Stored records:
==*==

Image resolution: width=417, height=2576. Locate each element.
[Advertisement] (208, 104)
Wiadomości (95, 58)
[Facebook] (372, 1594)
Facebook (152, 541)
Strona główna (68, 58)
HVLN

==*==

Work instruction: Give each line of the records above again, unchanged.

Solution for this exercise:
Image resolution: width=417, height=2576. Locate each element.
[Advertisement] (208, 104)
Wiadomości (95, 58)
[Facebook] (372, 1594)
Facebook (152, 541)
Strona główna (68, 58)
HVLN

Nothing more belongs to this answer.